## PROBLEM REQUIREMENTS
Copy out the entries below, swapping in "screen assistant" wherever "GUI agent" appears and changing nothing else.

## MATERIAL PROVIDED

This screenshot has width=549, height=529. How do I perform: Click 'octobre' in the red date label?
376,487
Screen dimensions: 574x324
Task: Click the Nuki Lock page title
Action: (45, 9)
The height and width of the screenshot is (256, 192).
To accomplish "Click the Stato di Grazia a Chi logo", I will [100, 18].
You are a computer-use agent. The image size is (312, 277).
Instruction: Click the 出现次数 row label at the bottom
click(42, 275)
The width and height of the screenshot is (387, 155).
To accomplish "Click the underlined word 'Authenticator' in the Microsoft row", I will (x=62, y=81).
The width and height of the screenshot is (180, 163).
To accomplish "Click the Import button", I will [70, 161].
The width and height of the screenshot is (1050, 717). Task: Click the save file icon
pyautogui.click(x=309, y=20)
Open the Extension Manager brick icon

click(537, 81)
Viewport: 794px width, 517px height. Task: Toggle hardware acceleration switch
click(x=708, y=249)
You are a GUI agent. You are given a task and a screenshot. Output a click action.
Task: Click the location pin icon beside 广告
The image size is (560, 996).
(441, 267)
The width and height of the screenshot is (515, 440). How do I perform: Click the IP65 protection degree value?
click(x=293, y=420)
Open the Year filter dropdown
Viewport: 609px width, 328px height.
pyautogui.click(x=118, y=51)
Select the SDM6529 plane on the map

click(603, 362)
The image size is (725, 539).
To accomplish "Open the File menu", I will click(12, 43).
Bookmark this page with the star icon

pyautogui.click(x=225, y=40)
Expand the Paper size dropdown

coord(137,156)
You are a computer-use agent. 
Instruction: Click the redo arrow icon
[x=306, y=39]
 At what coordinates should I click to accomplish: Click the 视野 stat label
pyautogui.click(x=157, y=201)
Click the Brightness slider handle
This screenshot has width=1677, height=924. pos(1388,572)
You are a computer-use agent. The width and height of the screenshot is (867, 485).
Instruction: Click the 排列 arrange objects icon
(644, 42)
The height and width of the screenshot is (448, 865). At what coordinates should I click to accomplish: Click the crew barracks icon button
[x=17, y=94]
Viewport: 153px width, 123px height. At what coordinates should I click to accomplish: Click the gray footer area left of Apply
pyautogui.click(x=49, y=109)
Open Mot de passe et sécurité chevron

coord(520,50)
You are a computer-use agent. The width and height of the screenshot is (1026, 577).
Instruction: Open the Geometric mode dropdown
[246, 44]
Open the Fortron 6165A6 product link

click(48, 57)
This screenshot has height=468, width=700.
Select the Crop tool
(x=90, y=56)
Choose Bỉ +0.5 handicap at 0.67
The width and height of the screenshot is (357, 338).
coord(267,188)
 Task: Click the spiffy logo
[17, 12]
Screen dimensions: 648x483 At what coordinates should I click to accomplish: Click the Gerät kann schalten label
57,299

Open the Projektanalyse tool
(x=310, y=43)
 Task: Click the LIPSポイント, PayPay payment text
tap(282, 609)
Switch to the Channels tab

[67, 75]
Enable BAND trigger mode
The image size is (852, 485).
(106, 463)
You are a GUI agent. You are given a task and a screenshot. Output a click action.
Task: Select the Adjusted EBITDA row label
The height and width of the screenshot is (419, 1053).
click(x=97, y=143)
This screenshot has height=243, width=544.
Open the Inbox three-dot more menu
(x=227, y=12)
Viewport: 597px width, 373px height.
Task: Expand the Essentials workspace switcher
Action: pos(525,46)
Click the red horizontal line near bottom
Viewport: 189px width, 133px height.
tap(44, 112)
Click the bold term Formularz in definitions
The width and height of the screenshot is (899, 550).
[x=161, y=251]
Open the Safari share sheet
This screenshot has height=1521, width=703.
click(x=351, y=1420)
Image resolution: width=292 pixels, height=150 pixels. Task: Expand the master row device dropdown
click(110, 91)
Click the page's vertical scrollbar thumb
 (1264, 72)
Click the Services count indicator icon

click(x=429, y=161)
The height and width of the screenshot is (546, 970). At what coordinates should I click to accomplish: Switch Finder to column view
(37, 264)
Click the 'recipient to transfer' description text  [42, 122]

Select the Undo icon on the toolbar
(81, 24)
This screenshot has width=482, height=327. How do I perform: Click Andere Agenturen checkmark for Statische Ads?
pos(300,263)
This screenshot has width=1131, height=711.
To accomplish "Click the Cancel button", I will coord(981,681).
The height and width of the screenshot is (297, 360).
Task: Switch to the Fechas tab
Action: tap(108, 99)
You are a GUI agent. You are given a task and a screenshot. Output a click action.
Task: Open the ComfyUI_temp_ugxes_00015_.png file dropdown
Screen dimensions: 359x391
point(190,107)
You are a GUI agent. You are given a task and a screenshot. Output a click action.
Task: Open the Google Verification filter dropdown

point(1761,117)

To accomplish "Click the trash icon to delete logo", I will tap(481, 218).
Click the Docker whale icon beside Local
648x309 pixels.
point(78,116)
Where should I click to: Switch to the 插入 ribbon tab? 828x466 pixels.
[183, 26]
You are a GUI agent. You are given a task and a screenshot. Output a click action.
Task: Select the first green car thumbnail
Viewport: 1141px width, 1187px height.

## FINISHED ANSWER
This screenshot has width=549, height=529. How do I perform: Click 'octobre' in the red date label?
376,487
Screen dimensions: 574x324
Task: Click the Nuki Lock page title
Action: (45, 9)
The height and width of the screenshot is (256, 192).
To accomplish "Click the Stato di Grazia a Chi logo", I will [100, 18].
You are a computer-use agent. The image size is (312, 277).
Instruction: Click the 出现次数 row label at the bottom
click(42, 275)
The width and height of the screenshot is (387, 155).
To accomplish "Click the underlined word 'Authenticator' in the Microsoft row", I will (x=62, y=81).
The width and height of the screenshot is (180, 163).
To accomplish "Click the Import button", I will [70, 161].
The width and height of the screenshot is (1050, 717). Task: Click the save file icon
pyautogui.click(x=309, y=20)
Open the Extension Manager brick icon

click(537, 81)
Viewport: 794px width, 517px height. Task: Toggle hardware acceleration switch
click(x=708, y=249)
You are a screen assistant. You are given a task and a screenshot. Output a click action.
Task: Click the location pin icon beside 广告
The image size is (560, 996).
(441, 267)
The width and height of the screenshot is (515, 440). How do I perform: Click the IP65 protection degree value?
click(x=293, y=420)
Open the Year filter dropdown
Viewport: 609px width, 328px height.
pyautogui.click(x=118, y=51)
Select the SDM6529 plane on the map

click(603, 362)
The image size is (725, 539).
To accomplish "Open the File menu", I will click(12, 43).
Bookmark this page with the star icon

pyautogui.click(x=225, y=40)
Expand the Paper size dropdown

coord(137,156)
You are a computer-use agent. 
Instruction: Click the redo arrow icon
[x=306, y=39]
 At what coordinates should I click to accomplish: Click the 视野 stat label
pyautogui.click(x=157, y=201)
Click the Brightness slider handle
This screenshot has width=1677, height=924. pos(1388,572)
You are a computer-use agent. The width and height of the screenshot is (867, 485).
Instruction: Click the 排列 arrange objects icon
(644, 42)
The height and width of the screenshot is (448, 865). At what coordinates should I click to accomplish: Click the crew barracks icon button
[x=17, y=94]
Viewport: 153px width, 123px height. At what coordinates should I click to accomplish: Click the gray footer area left of Apply
pyautogui.click(x=49, y=109)
Open Mot de passe et sécurité chevron

coord(520,50)
You are a computer-use agent. The width and height of the screenshot is (1026, 577).
Instruction: Open the Geometric mode dropdown
[246, 44]
Open the Fortron 6165A6 product link

click(48, 57)
This screenshot has height=468, width=700.
Select the Crop tool
(x=90, y=56)
Choose Bỉ +0.5 handicap at 0.67
The width and height of the screenshot is (357, 338).
coord(267,188)
 Task: Click the spiffy logo
[17, 12]
Screen dimensions: 648x483 At what coordinates should I click to accomplish: Click the Gerät kann schalten label
57,299

Open the Projektanalyse tool
(x=310, y=43)
 Task: Click the LIPSポイント, PayPay payment text
tap(282, 609)
Switch to the Channels tab

[67, 75]
Enable BAND trigger mode
The image size is (852, 485).
(106, 463)
You are a screen assistant. You are given a task and a screenshot. Output a click action.
Task: Select the Adjusted EBITDA row label
The height and width of the screenshot is (419, 1053).
click(x=97, y=143)
This screenshot has height=243, width=544.
Open the Inbox three-dot more menu
(x=227, y=12)
Viewport: 597px width, 373px height.
Task: Expand the Essentials workspace switcher
Action: pos(525,46)
Click the red horizontal line near bottom
Viewport: 189px width, 133px height.
tap(44, 112)
Click the bold term Formularz in definitions
The width and height of the screenshot is (899, 550).
[x=161, y=251]
Open the Safari share sheet
This screenshot has height=1521, width=703.
click(x=351, y=1420)
Image resolution: width=292 pixels, height=150 pixels. Task: Expand the master row device dropdown
click(110, 91)
Click the page's vertical scrollbar thumb
 (1264, 72)
Click the Services count indicator icon

click(x=429, y=161)
The height and width of the screenshot is (546, 970). At what coordinates should I click to accomplish: Switch Finder to column view
(37, 264)
Click the 'recipient to transfer' description text  [42, 122]

Select the Undo icon on the toolbar
(81, 24)
This screenshot has width=482, height=327. How do I perform: Click Andere Agenturen checkmark for Statische Ads?
pos(300,263)
This screenshot has width=1131, height=711.
To accomplish "Click the Cancel button", I will coord(981,681).
The height and width of the screenshot is (297, 360).
Task: Switch to the Fechas tab
Action: tap(108, 99)
You are a screen assistant. You are given a task and a screenshot. Output a click action.
Task: Open the ComfyUI_temp_ugxes_00015_.png file dropdown
Screen dimensions: 359x391
point(190,107)
You are a screen assistant. You are given a task and a screenshot. Output a click action.
Task: Open the Google Verification filter dropdown

point(1761,117)

To accomplish "Click the trash icon to delete logo", I will tap(481, 218).
Click the Docker whale icon beside Local
648x309 pixels.
point(78,116)
Where should I click to: Switch to the 插入 ribbon tab? 828x466 pixels.
[183, 26]
You are a screen assistant. You are given a task and a screenshot. Output a click action.
Task: Select the first green car thumbnail
Viewport: 1141px width, 1187px height.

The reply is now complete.